Canadian Industrial Outlook
The tentative United States-Mexico-Canada Agreement (USMCA) does not provide full satisfaction to the demands of any of the interested parties. This outcome, however, is a good sign. It suggests that all parties involved had to make some hard decisions and compromises on their bargaining positions. For Canada, there is much to like about the new agreement, and some reasons for concern. The concessions made to the United States on loosening access to Canada’s supply-managed industries − and, in particular, the dairy sector − are not one of the those.
The most important aspect of the USMCA for Canada is the stability the agreement brings and the expected impact this stability will have on business investment. Despite record-low unemployment rates and clear indications that businesses are operating at full capacity, business investment was so anemic last year that the productive capital stock was unchanged. Uncertainty regarding the renegotiation of the North American free-trade agreement was a key factor influencing the weakness in business spending.
The retention of the dispute-resolution mechanism is another clear win for Canada. This provision allows companies hurt by tariffs imposed by one country to appeal to a multinational panel. Given the continuance of tariffs on Canadian steel, aluminum and softwood lumber, this is clearly a valuable process. The terms of the deal are also expected to improve the attractiveness of both Canada and the United States, relative to Mexico, as destinations for auto-related investment.
Despite these clear benefits, the potential negative impact of the deal on Canada’s dairy industry is a commonly cited concern. However, the USMCA will not spell the end of supply management. Instead, this agreement continues a pattern of recent trade agreements, such as the Canada-EU Comprehensive Economic and Trade Agreement and the Comprehensive and Progressive Agreement for Trans-Pacific Partnership, which have gradually chipped away at Canada’s supply-management system. The USMCA will give U.S. dairy producers duty-free access to 3.6 per cent of the Canadian market and increase proportionately the access of Canadian producers to the U.S. market.
Farm-gate sales of milk in Canada were $6.6-billion in 2017. The proposed deal may cause the loss of, at worst, about $240-million in domestic sales for farmers. However, those losses may not occur if Canadian producers are able to increase their exports into the United States. The United States imported US$2.8 billion in dairy products in 2017, of which only US$309-million came from Canada.
More importantly, why did Canada fight so hard to keep most of its supply-management policies? The dairy supply-management system imposes clear costs on both consumers and producers. The size of the subsidy varies over time, but each Canadian household pays $200-$300 a year more for their dairy products than they should. According to Conference Board of Canada research, the supply-management policy adds up to more than $2-billion annually, with the costs being disproportionately borne by lower-income households.
Although producers benefit from this arrangement in terms of providing stable incomes, supply management cuts them off from global markets. Because the World Trade Organization considers supply management to be a subsidy, market access for Canadian producers is very limited. The end result is that Canadian dairy producers have not been able to benefit from surging global demand for dairy products.
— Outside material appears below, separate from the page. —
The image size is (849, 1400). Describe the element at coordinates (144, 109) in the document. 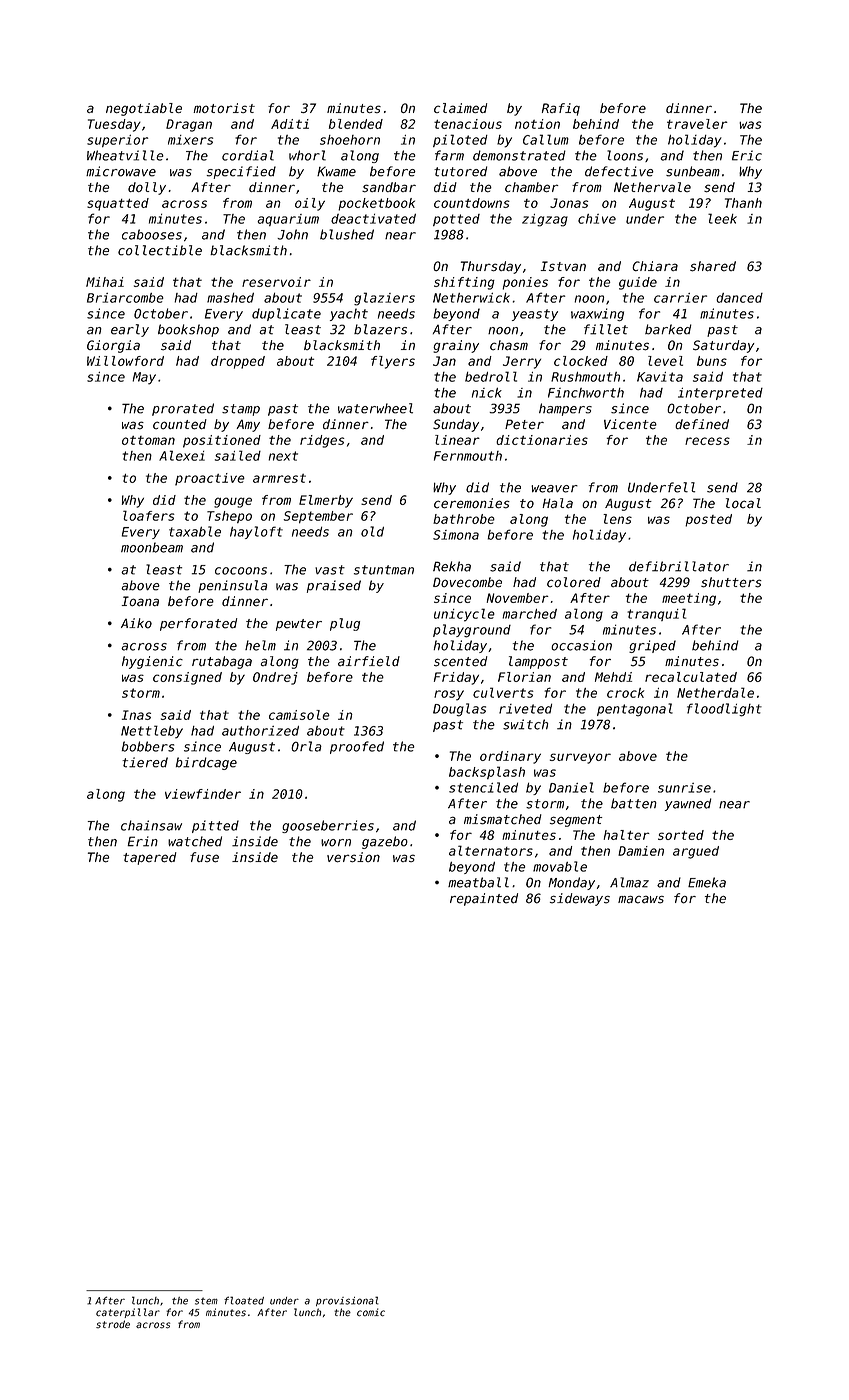

I see `negotiable` at that location.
Global exports of dairy products totalled US$61-billion last year, with Canada accounting for less than 1 per cent of the total.
With the negotiations for the USMCA now concluded, Canada has overlooked yet another opportunity to make significant changes to its supply-management system. We continue to expend considerable political capital on the world stage to protect an inequitable system that benefits a few at significant cost to millions of Canadian households. It begs the question: What did we give up during the USMCA negotiations to maintain the status quo in dairy?